超导柱体、圆盘断裂力学理论模型、数值分析及实验研究

Because it can work in liquid nitrogen environment, the type II high temperature superconductors have great prospect. Cracks inevitably appear in this kind of material because of the special production and manufacturing process. Although some researches on fracture mechanics of superconducting materials have been made, all of the theory study, numerical analysis and experimental characterization are not enough. This project intends to both superconducting cylinder and disc as the study object. From three kinds of approaches, i.e., theoretical analysis, numerical simulation and experiment, the fracture characteristics of the type II high temperature superconductors are investigated under the electromagnetic force caused by either initial magnetic field or decline process of the applied magnetic field. The research contents include several aspects.
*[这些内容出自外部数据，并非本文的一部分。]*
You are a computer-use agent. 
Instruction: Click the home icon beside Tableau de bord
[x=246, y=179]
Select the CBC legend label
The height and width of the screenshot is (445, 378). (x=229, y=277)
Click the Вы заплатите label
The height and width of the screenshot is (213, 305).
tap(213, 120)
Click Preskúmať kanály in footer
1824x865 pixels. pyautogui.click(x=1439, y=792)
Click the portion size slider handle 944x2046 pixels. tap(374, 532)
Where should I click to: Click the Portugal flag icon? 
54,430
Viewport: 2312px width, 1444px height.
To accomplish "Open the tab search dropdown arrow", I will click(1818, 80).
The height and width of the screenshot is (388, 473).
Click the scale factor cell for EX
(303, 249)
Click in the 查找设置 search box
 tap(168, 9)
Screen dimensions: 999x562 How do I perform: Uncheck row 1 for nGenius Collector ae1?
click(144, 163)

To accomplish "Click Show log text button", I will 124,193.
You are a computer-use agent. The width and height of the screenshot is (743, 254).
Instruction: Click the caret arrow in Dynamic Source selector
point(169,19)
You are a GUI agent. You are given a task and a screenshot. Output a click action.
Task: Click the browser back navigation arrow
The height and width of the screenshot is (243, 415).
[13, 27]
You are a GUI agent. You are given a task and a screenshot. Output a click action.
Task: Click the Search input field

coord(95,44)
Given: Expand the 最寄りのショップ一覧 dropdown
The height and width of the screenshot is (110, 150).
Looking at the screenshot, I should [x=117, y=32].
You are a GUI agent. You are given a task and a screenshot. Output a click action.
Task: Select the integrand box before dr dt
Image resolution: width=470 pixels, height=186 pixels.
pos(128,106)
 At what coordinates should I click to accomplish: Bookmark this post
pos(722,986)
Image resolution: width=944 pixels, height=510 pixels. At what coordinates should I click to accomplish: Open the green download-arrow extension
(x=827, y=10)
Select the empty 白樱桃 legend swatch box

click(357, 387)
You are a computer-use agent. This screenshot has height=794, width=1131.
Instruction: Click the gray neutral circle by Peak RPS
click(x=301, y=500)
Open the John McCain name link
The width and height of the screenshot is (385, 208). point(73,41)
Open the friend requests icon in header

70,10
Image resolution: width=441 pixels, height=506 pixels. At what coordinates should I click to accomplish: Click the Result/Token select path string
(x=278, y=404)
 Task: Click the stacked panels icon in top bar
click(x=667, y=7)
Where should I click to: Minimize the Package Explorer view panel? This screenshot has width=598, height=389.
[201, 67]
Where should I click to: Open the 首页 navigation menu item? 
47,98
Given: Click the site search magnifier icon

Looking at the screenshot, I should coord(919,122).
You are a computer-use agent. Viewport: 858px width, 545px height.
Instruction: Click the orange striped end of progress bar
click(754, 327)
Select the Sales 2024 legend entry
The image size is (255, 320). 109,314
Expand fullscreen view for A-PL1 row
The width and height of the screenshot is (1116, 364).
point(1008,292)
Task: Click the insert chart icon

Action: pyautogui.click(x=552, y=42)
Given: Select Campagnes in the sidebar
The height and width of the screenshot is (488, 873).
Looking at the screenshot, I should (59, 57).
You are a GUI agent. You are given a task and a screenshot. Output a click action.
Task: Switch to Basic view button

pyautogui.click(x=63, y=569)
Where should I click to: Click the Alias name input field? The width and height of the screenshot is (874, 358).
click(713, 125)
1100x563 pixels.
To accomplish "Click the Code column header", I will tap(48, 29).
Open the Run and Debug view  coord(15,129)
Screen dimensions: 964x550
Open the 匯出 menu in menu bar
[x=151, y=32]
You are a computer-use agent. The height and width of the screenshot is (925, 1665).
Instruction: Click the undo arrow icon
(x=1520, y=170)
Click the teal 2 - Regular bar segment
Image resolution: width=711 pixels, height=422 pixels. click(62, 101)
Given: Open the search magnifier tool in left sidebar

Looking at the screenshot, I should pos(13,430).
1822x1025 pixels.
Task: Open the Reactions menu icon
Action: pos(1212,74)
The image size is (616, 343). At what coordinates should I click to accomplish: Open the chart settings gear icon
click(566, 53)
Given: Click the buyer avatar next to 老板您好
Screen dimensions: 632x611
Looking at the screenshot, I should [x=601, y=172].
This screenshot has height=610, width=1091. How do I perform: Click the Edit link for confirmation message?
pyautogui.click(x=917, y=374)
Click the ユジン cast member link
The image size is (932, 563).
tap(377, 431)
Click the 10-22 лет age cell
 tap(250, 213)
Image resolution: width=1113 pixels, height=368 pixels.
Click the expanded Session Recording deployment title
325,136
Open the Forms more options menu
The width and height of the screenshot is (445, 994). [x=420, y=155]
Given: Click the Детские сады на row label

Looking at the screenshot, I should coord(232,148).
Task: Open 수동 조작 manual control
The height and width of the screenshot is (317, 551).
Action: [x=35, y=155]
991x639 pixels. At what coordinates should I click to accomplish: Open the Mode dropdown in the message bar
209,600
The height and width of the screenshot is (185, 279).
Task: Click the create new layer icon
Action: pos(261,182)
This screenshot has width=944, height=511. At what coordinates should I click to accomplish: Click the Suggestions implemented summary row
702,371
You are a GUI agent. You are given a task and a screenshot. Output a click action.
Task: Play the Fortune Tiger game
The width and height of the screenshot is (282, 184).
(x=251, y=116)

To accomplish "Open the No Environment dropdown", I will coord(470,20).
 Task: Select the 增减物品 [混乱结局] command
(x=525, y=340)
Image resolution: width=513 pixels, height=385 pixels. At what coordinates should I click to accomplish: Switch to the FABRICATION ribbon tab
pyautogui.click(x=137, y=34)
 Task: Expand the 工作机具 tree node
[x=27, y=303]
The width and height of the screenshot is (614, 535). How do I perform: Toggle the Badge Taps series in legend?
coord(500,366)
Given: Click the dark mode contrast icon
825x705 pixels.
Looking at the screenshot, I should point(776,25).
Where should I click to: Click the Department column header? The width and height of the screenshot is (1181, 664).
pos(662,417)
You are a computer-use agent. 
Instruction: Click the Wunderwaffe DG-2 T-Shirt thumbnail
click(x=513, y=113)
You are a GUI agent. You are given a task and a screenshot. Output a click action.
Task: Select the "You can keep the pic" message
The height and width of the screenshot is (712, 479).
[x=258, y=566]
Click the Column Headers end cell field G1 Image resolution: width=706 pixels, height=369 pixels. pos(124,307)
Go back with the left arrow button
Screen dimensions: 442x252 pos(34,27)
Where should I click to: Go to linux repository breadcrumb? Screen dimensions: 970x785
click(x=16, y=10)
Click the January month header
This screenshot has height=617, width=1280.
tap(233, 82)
Firstly, by using integral transform method and singular integral equation technique, the analytic solutions to both penny-shaped and annular crack problems of superconducting cylinder should be given to reveal effects of either initial magnetic field or decline process of the applied magnetic field on crack tip behaviors. Then, the application of some novel numerical methods, in particular, (multiple) isoparametric element and the coupling method of (multiple) isoparametric element with infinite element, in superconductor fracture mechanics will be studied, and the crack tip behaviors of several crack models of superconducting cylinder and disc will be further numerically analyzed. Finally, model experimental study should be carried out for some crack problems of superconducting cylinder and disc. The ultimate purpose of this project is to obtain reasonable degree of the crack models of superconducting materials based on these theoretical, numerical and experimental results, and further to lay the theoretical foundation for both design and manufacturing of superconducting components.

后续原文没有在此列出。